Scan the entries below. Report each line where the string "computer" occurs.

Source material:
* * * * *
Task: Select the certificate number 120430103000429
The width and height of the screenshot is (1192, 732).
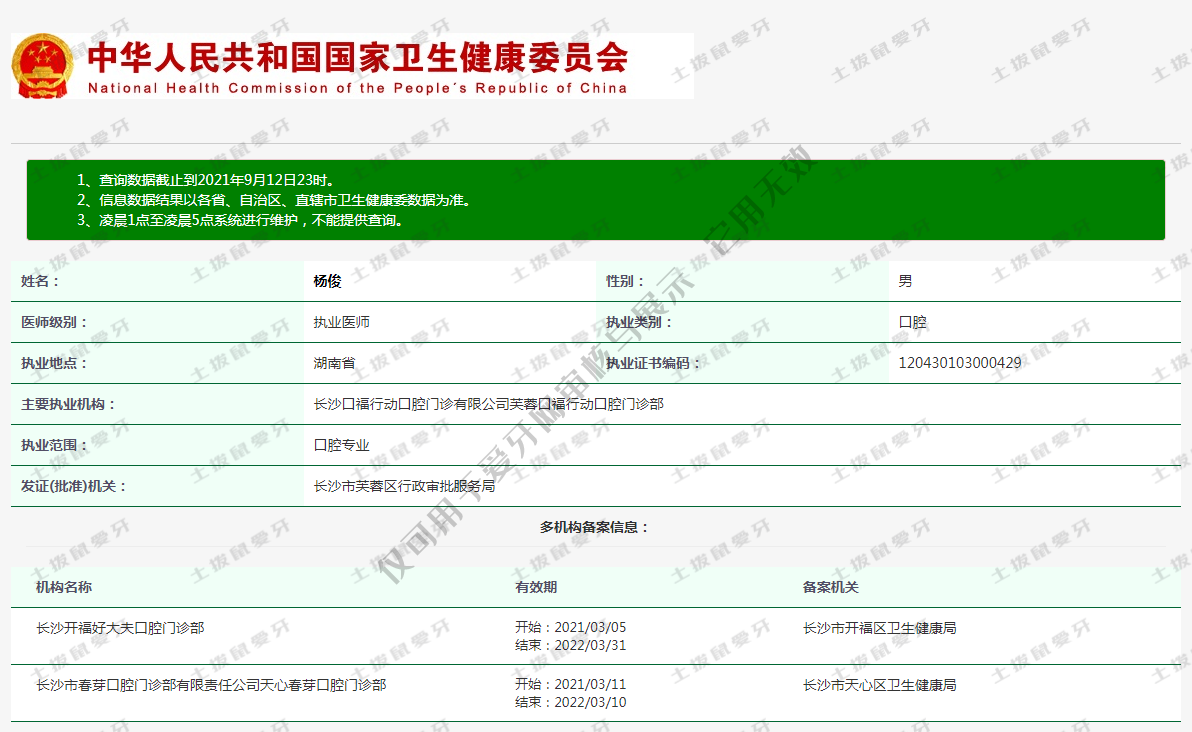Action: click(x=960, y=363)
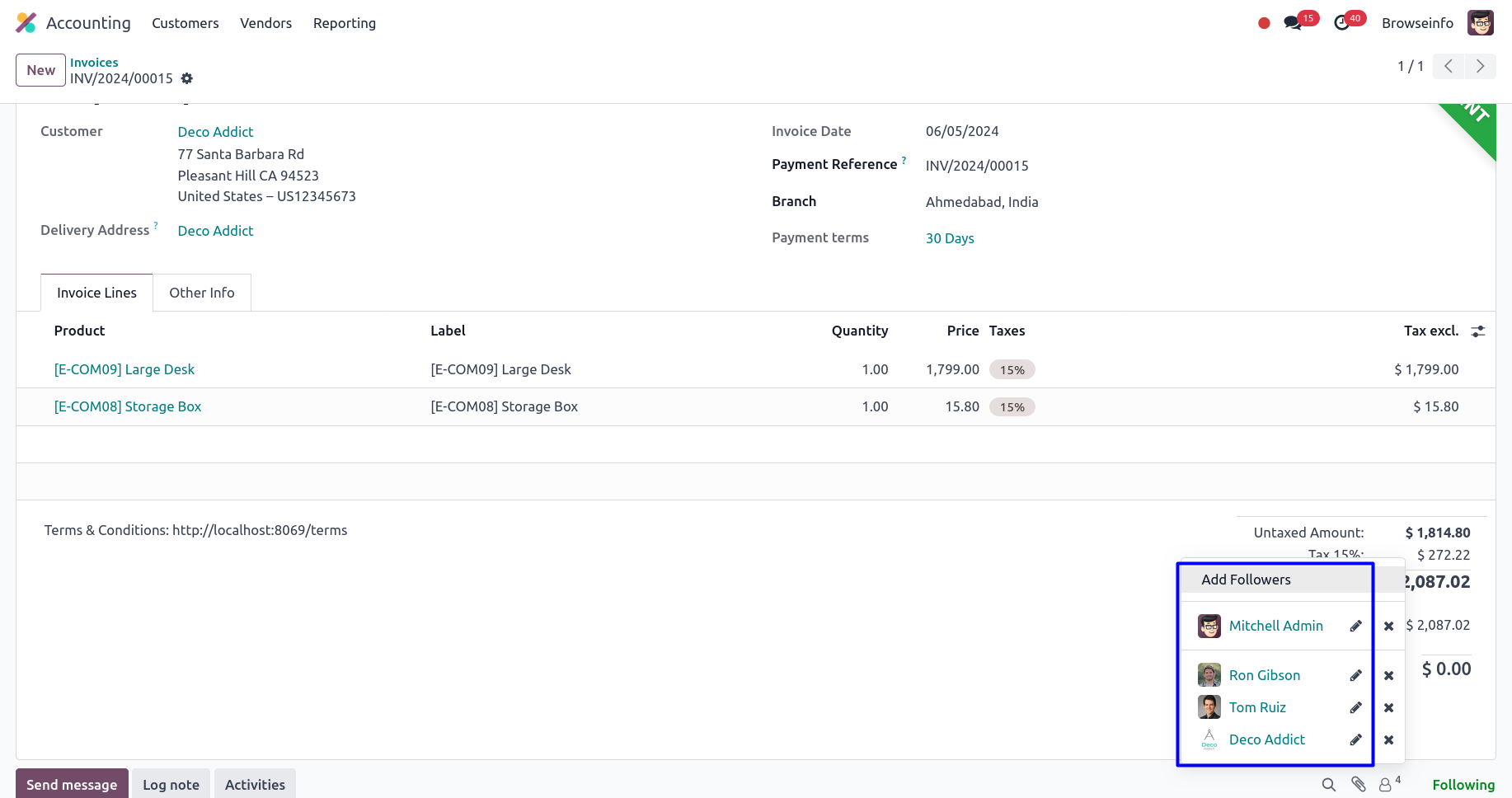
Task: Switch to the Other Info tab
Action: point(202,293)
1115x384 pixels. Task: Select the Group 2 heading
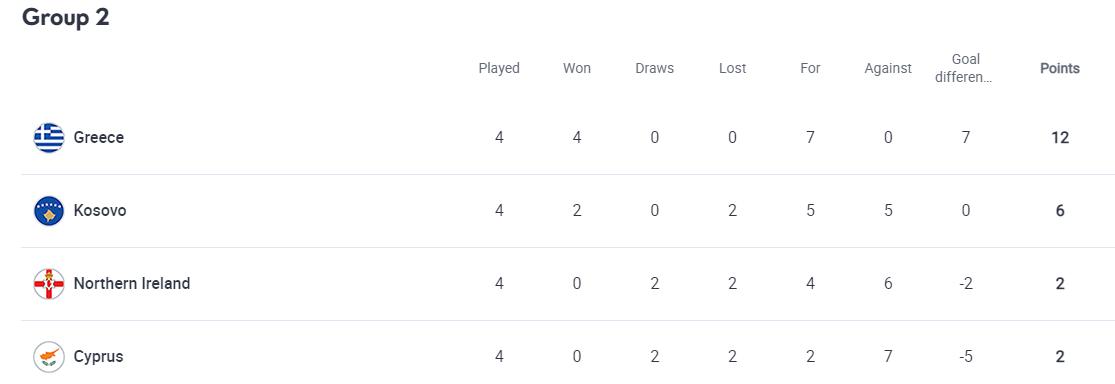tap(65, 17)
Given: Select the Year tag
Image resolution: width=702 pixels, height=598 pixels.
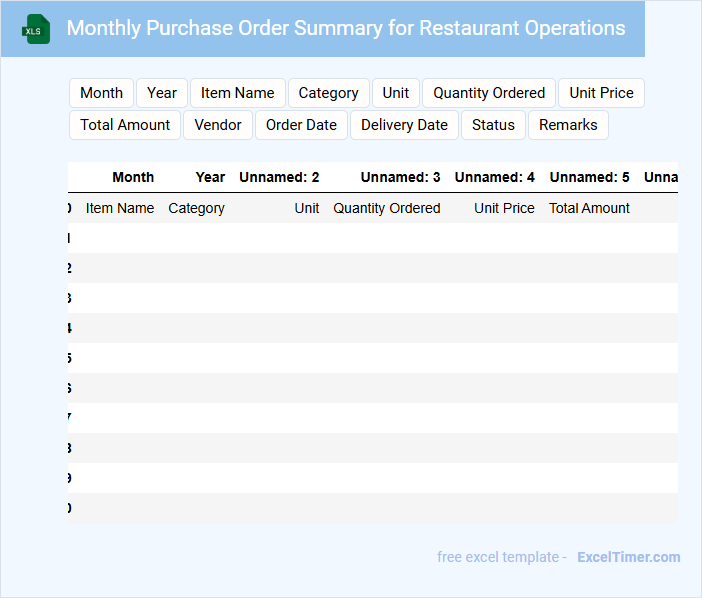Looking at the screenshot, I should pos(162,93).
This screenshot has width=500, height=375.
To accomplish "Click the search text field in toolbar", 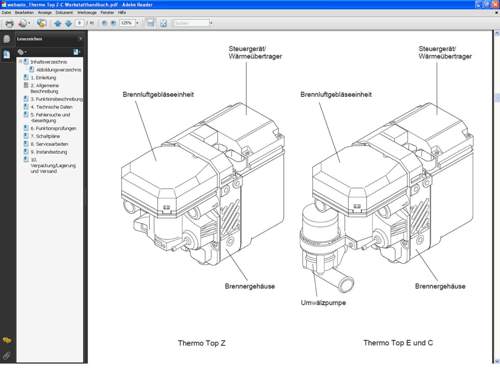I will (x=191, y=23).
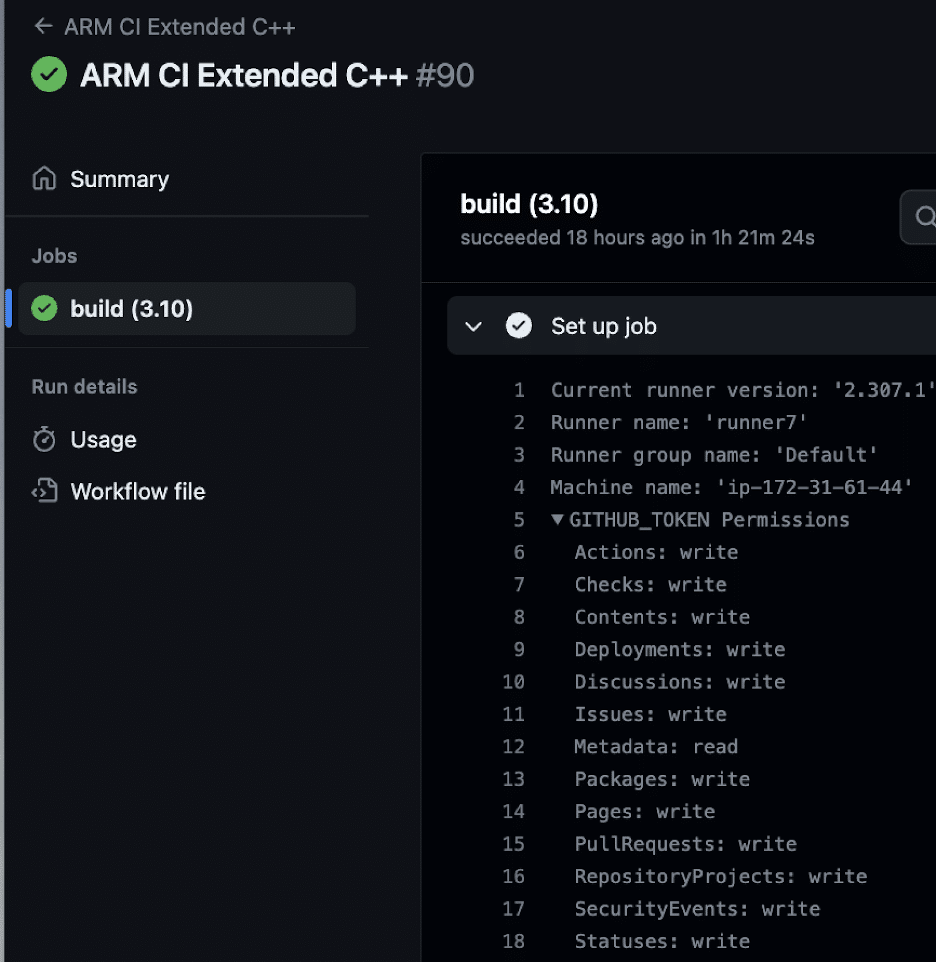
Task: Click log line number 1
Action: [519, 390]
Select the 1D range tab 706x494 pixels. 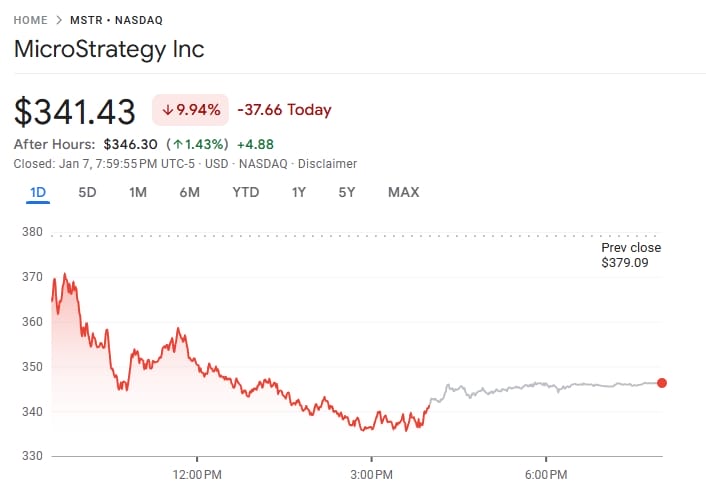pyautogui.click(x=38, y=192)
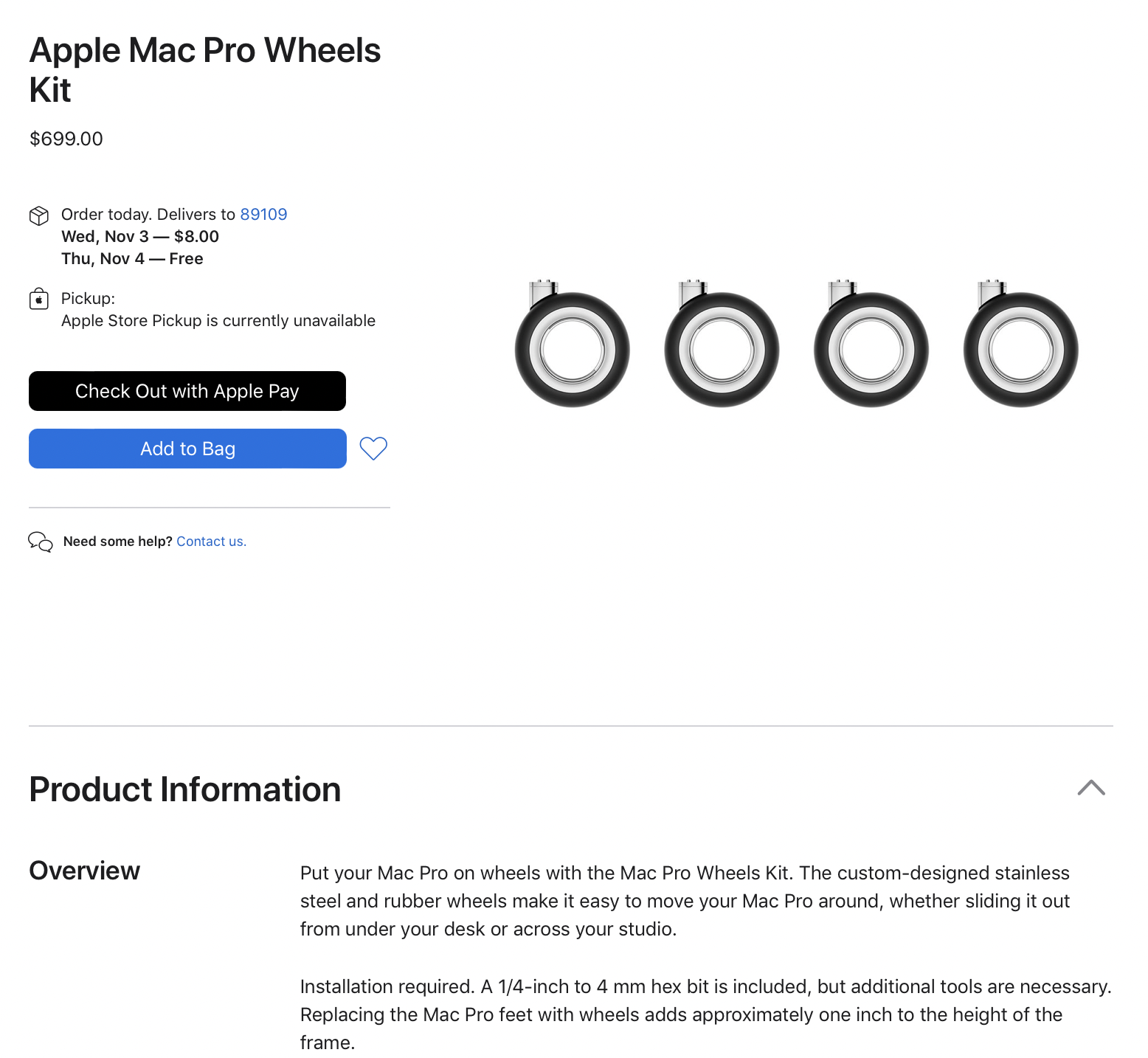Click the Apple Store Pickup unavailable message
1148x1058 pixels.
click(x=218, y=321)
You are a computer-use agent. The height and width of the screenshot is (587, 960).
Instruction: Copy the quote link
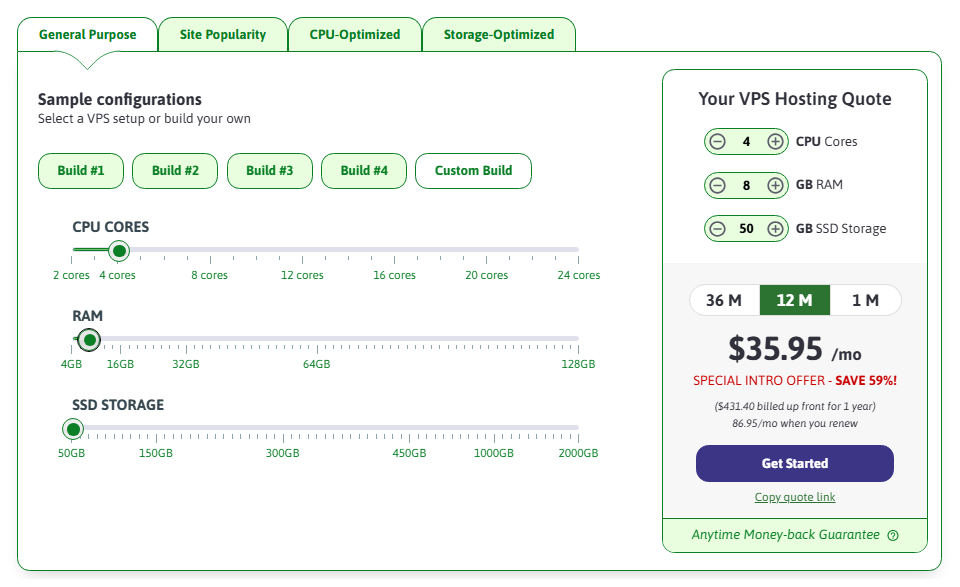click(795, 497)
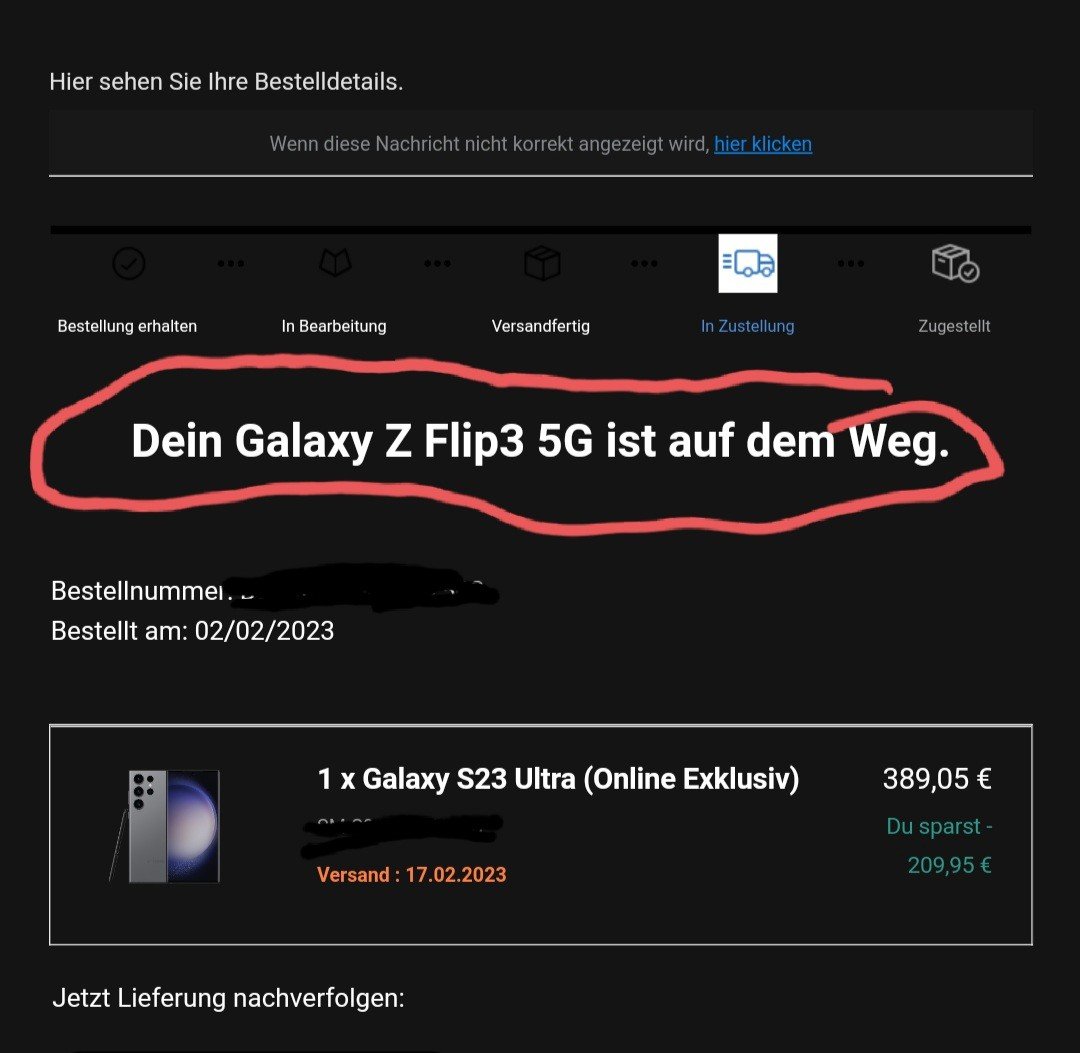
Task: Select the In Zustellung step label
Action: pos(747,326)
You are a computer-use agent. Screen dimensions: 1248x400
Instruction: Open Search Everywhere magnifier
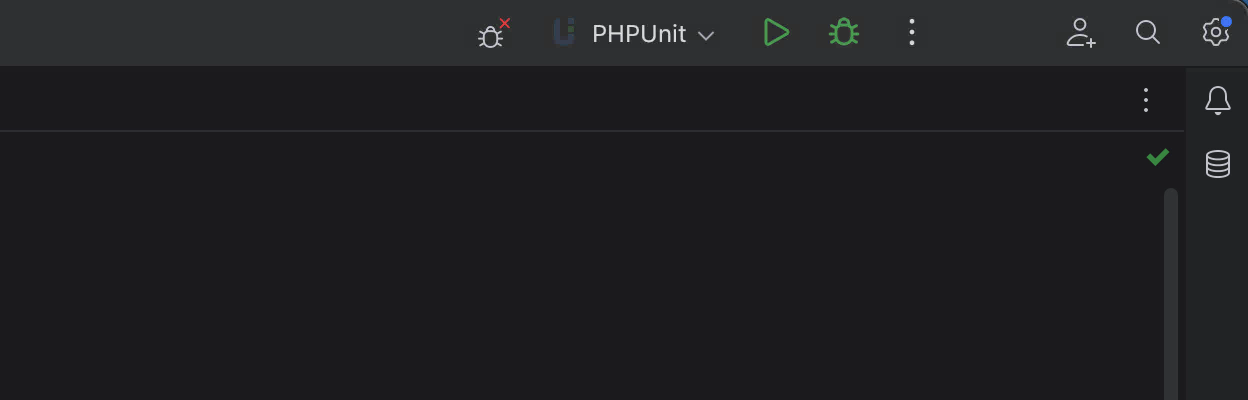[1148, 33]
* * * * *
Answer to this exercise:
You are a computer-use agent. The height and width of the screenshot is (587, 960).
You are a computer-use agent. Screen dimensions: 1248x400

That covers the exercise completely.